THE PROBLEM ▸ Those lines of the following listing which contain the string "height" should be returned.

RAW DATA Block Start

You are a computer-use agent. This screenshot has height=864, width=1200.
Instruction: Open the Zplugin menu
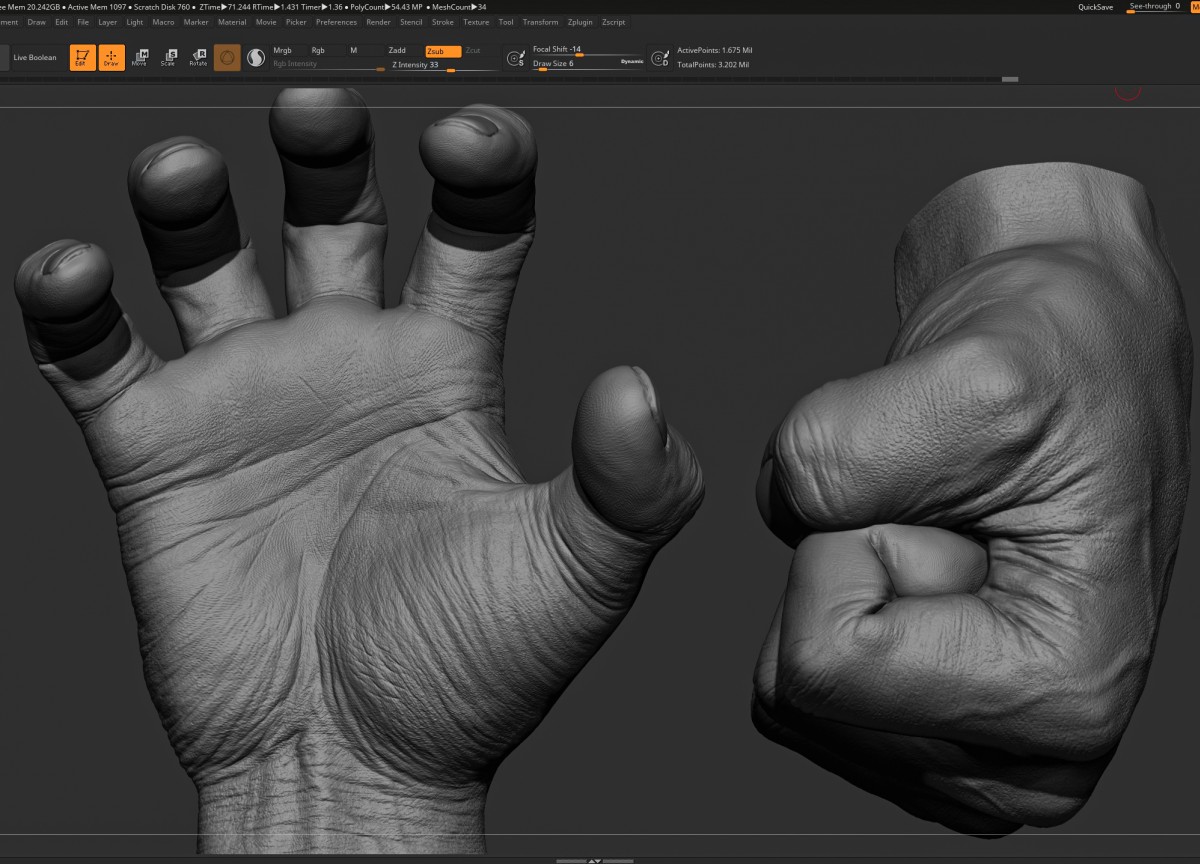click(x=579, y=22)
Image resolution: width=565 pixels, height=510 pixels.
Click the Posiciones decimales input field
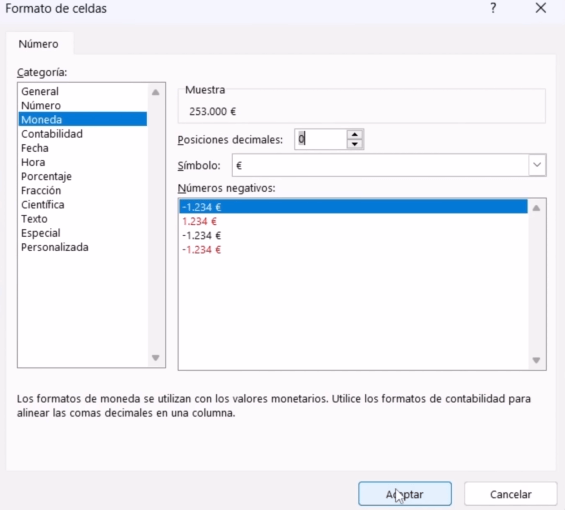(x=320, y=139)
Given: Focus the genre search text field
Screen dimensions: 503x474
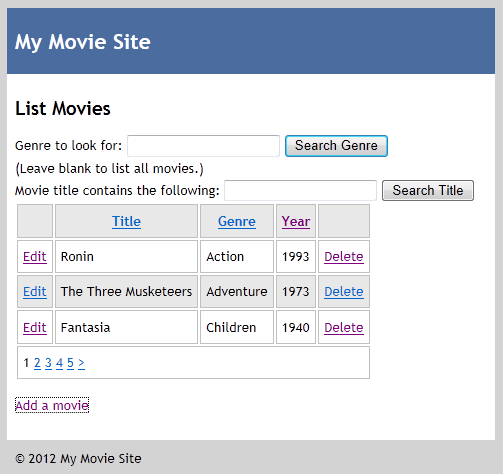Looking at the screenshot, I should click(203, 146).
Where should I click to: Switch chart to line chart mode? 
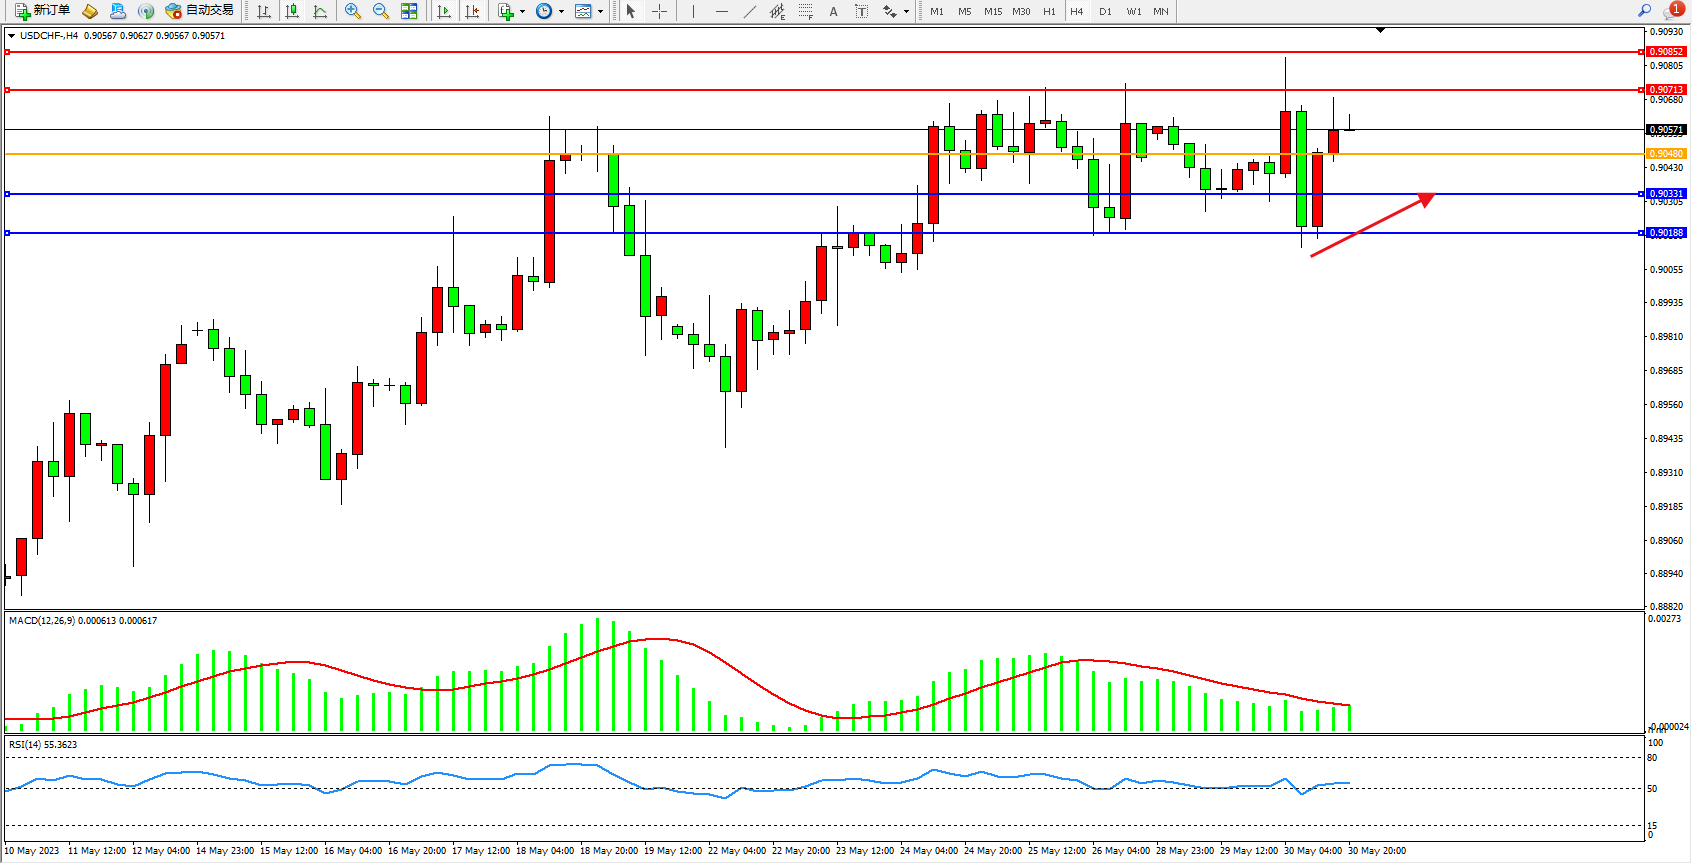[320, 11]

RAW DATA Block End

RESPONSE TO THIS TASK ▸
You are a computer-use agent. This screenshot has height=864, width=1200.
Image resolution: width=565 pixels, height=510 pixels.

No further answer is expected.